Looking at the entries, say how many lines contain the string "three". Offer nothing besides the number.

___

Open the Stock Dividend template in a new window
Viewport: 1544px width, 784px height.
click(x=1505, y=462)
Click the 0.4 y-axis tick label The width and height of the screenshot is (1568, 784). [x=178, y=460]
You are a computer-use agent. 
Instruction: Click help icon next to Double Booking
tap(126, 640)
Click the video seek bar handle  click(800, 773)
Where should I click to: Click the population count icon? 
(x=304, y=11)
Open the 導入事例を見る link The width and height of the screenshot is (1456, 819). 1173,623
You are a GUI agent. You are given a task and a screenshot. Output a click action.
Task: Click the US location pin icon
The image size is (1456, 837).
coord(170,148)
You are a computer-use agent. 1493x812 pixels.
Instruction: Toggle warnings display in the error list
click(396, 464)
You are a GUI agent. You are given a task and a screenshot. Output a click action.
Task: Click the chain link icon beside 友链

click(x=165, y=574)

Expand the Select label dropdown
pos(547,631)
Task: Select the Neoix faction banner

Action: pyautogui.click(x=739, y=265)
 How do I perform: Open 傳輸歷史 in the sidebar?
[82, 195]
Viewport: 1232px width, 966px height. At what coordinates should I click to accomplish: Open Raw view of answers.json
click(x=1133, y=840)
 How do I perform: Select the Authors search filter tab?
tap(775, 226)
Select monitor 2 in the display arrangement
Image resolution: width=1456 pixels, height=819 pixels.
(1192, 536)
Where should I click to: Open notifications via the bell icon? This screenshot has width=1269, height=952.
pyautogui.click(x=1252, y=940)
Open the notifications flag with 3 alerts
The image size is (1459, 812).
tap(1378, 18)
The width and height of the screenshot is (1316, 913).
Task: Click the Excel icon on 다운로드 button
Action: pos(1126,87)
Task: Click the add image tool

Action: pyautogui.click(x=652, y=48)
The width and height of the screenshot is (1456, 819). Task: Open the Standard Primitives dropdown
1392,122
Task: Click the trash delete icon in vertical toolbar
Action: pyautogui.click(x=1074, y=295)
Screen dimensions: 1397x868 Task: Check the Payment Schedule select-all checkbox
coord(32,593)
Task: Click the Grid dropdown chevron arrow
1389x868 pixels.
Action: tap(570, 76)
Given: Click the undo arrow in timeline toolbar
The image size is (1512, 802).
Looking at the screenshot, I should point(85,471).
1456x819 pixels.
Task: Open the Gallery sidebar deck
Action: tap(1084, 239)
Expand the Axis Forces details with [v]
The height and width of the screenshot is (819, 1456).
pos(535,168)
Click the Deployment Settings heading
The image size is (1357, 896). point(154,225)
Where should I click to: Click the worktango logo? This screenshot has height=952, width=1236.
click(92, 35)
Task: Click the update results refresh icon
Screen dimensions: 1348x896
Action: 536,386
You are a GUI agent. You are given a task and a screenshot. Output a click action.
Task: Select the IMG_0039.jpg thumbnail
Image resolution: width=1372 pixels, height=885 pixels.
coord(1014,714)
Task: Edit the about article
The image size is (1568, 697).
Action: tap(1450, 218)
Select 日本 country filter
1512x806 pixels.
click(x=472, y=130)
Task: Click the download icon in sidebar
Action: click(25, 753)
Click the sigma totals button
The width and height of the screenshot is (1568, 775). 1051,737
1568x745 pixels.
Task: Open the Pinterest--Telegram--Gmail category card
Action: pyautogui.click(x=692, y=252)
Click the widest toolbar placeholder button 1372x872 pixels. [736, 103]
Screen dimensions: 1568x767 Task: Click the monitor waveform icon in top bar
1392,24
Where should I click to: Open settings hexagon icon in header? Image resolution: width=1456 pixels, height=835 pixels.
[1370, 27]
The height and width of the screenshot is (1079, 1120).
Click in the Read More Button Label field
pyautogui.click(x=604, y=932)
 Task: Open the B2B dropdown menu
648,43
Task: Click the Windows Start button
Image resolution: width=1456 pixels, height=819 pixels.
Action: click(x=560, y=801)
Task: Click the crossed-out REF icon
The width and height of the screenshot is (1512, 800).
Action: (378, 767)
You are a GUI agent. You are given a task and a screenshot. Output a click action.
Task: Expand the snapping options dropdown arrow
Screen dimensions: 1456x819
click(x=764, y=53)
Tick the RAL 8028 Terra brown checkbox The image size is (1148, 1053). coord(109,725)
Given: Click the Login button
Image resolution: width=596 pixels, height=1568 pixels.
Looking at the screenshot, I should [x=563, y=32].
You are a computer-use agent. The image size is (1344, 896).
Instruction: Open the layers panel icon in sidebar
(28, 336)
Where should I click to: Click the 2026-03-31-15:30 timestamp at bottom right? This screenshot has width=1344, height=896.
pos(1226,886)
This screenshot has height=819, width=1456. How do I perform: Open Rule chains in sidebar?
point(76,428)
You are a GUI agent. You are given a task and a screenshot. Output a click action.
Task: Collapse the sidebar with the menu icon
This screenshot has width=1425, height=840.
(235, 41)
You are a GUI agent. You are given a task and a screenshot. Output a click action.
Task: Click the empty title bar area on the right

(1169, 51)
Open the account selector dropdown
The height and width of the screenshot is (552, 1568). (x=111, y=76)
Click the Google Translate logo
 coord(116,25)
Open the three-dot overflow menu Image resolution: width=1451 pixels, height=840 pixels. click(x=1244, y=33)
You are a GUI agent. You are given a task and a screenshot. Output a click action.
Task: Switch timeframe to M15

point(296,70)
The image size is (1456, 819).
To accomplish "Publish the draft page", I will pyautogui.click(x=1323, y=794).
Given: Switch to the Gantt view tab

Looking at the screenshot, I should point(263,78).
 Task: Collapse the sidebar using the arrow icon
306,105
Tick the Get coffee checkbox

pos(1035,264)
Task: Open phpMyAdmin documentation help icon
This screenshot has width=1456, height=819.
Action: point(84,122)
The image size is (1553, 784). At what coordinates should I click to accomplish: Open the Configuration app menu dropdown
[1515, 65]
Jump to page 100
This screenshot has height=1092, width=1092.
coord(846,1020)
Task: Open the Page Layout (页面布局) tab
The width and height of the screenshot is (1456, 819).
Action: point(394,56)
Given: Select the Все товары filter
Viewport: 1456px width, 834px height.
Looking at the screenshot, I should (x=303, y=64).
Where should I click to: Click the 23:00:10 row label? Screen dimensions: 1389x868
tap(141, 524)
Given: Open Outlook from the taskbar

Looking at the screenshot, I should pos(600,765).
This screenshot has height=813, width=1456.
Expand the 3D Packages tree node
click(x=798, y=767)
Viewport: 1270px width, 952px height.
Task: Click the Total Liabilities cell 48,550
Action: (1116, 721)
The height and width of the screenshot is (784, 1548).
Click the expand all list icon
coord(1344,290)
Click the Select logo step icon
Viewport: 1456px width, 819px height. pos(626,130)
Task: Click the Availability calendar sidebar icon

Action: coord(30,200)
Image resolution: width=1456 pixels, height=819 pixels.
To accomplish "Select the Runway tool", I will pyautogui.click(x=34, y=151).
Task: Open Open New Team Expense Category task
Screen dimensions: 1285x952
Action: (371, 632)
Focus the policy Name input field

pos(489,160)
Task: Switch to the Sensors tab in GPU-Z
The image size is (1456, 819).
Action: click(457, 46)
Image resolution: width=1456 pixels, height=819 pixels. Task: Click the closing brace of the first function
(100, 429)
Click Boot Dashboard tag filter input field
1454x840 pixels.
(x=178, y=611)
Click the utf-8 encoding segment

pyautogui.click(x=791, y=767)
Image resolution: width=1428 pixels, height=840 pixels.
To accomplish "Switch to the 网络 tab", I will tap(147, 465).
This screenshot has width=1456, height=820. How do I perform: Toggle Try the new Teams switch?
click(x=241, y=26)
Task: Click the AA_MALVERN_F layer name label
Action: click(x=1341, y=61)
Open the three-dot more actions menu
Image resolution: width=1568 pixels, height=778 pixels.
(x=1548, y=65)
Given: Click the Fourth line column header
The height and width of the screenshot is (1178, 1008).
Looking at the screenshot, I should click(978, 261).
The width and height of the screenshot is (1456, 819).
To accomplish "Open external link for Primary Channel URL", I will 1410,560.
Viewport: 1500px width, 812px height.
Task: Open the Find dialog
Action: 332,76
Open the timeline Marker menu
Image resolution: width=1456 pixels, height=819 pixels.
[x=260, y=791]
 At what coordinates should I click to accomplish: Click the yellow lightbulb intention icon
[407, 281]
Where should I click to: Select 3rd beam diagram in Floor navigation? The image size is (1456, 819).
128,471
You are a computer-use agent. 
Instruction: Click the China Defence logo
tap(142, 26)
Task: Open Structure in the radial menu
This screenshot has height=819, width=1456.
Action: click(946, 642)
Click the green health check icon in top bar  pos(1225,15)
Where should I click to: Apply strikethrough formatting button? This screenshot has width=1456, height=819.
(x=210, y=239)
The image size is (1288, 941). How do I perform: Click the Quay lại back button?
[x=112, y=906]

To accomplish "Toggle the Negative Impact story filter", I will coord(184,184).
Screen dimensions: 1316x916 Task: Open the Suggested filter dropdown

___

- [Exercise output]: 2